Passados quinze anos dessas alterações, foi publicada a Lei nº 14.112/2020, que trouxe relevantes alterações para a LRF, em sua maior parte para criar benefícios fiscais para as empresas em processo de recuperação judicial e falência, bem como para criar hipóteses de parcelamento das dívidas fiscais, que não entram no plano de recuperação.

Especificamente para o ponto em análise, interessa mencionar a alteração da redação do parágrafo único do artigo 60 da LRF, para melhor delimitar a extensão da responsabilidade do adquirente de ativos (filial ou UPI).
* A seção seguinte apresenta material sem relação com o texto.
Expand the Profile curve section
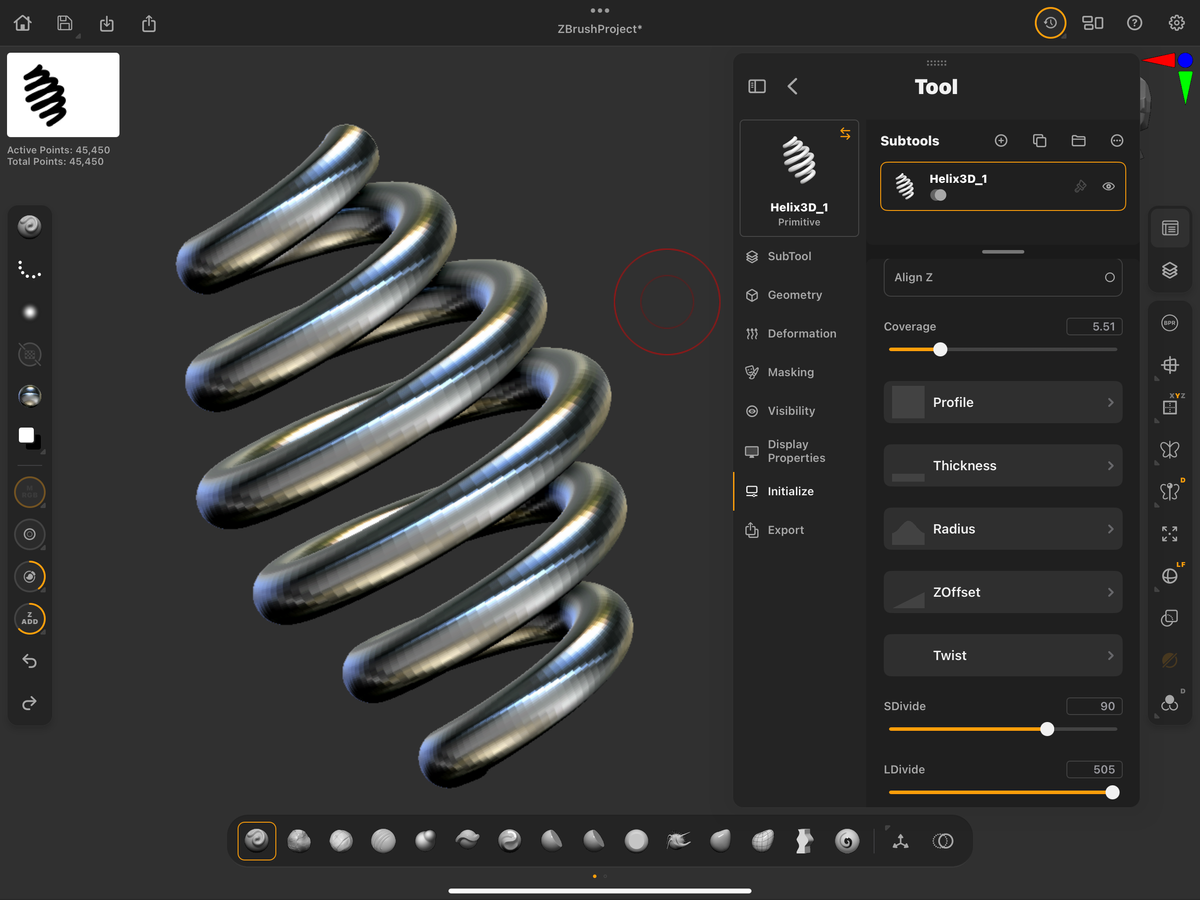This screenshot has width=1200, height=900. [1002, 402]
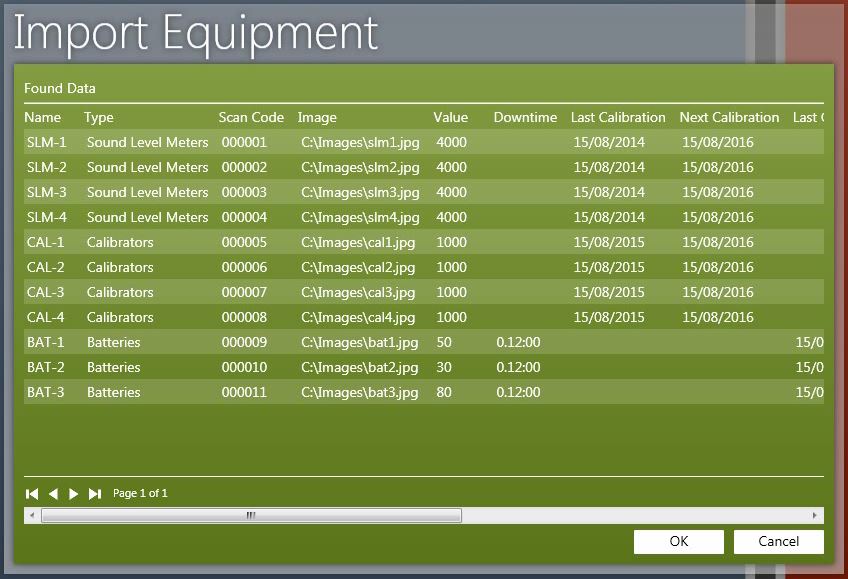Confirm import with the OK button
The image size is (848, 579).
(x=678, y=542)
Desde então ficou expressa a ausência de sucessão de obrigações de quaisquer natureza:

“Parágrafo único.  O objeto da alienação estará livre de qualquer ônus e não haverá sucessão do arrematante nas obrigações do devedor de qualquer natureza, incluídas, mas não exclusivamente, as de natureza ambiental, regulatória, administrativa, penal, anticorrupção, tributária e trabalhista, observado o disposto no § 1º do art. 141 desta Lei.”
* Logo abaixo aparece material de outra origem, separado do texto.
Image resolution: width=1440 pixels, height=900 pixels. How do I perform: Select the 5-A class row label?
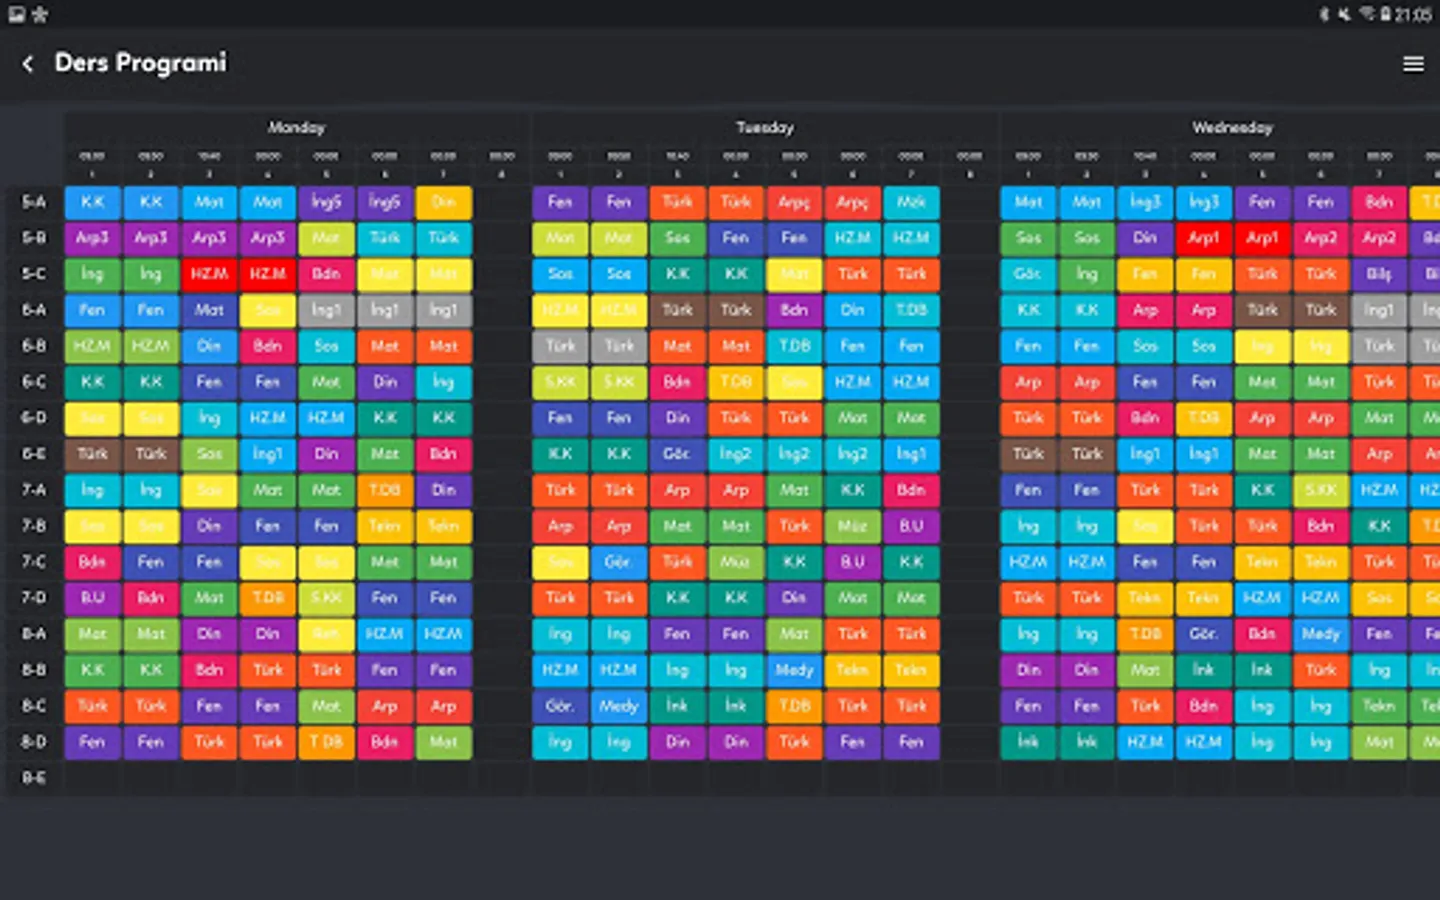[x=34, y=202]
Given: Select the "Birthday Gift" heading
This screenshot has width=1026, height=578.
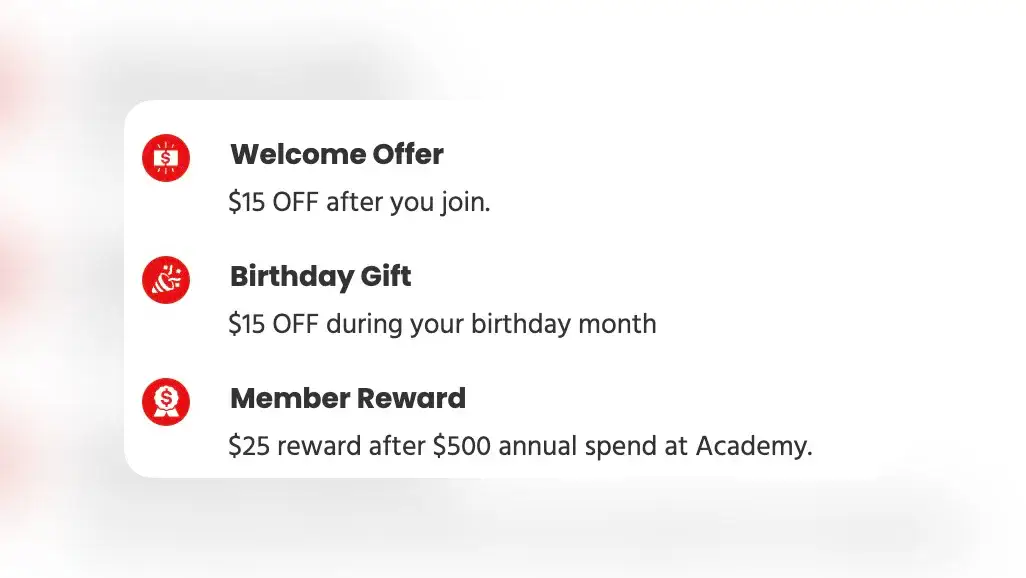Looking at the screenshot, I should [321, 277].
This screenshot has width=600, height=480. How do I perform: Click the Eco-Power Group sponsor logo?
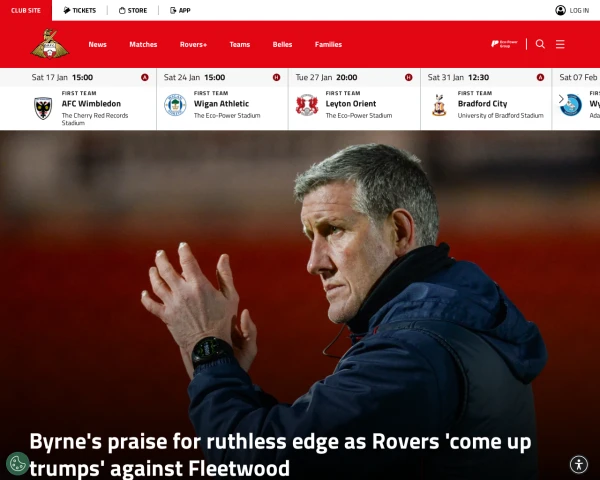(504, 44)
Nos parece redundante a afirmação, mas denota, novamente, a preocupação do legislador em estimular o ambiente de negócios no âmbito da recuperação judicial, afastando qualquer ruído de interpretação que adveio desde a promulgação da LRF, pela doutrina e pela jurisprudência.

Desde 2020, portanto, a ausência de responsabilidade do adquirente da UPI é extremamente abrangente, o que traz a esperada segurança jurídica para o adquirente.
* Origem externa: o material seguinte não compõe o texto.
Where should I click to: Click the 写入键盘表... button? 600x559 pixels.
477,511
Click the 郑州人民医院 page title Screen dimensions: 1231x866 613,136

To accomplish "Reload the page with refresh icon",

Do ponto de vista da jurisprudência, cabe pôr em relevo as reiteradas manifestações do Superior Tribunal de Justiça no sentido de considerar competente o juízo especializado da Recuperação Judicial para decidir sobre a alegação de sucessão tributária e trabalhista.  A título de exemplo, o seguinte trecho da ementa do Conflito de Competência (CC) 151621 / SP[5]:

“A jurisprudência desta Casa tem reiteradamente reconhecido a configuração de conflito nas hipóteses em que juízos distintos divergem acerca da existência de sucessão nas dívidas e obrigações da recuperanda pela arrematante, nos casos de alienação judicial de unidade produtiva (art. 60, parágrafo único, c/c art. 141, § 1º, da Lei n. 11.101/2005), inclusive declarando a competência do Juízo da recuperação judicial, haja vista ser este o mais habilitado para verificar a extensão e a higidez da alienação, além do evidente prejuízo decorrente do desenvolvimento simultâneo da atividade jurisdicional, sobre o mesmo tema, pelos juízos suscitados.”

Tal posicionamento afasta o risco de outros juízos menos especializados relativizar a proteção da ausência de sucessão dos adquirentes de ativos no contexto da LRF.

O panorama aqui traçado demonstra que o aperfeiçoamento da LRF cria um ambiente estável e seguro para a celebração de negócios, reestruturações de empresas, maximização de ativos, satisfação de credores e soerguimento das empresas em dificuldades.


[1] Regula a recuperação judicial, a extrajudicial e a falência do empresário e da sociedade empresária.

[2] Corte Especial do STJ, DJe: 21/08/2013.

[3] A alienação deve observar os procedimentos descritos no art. 142 da LRF, que prevê que a alienação deverá se dar por meio de (i) leilão eletrônico, presencial ou híbrido; (ii) processo competitivo organizado promovido por agente especializado e de reputação ilibada, cujo procedimento deverá ser detalhado em relatório anexo ao plano de realização do ativo ou ao plano de recuperação judicial, conforme o caso; ou (iii) por qualquer outra modalidade, desde que aprovada nos termos da lei. Ainda, ocorrerá no prazo máximo de 180 dias contados da lavratura do laudo de arrecadação, quando o processo se der no âmbito da falência, independentemente do momento de mercado – se positivo ou negativo, em ciclo de alta ou baixa – e do quadro geral de credores.

[4] Lei nº 5.172/1966.

[5] Relator para acórdão Ministro LUIS FELIPE SALOMÃO, Segunda Seção do STJ, DJe 04/12/2018.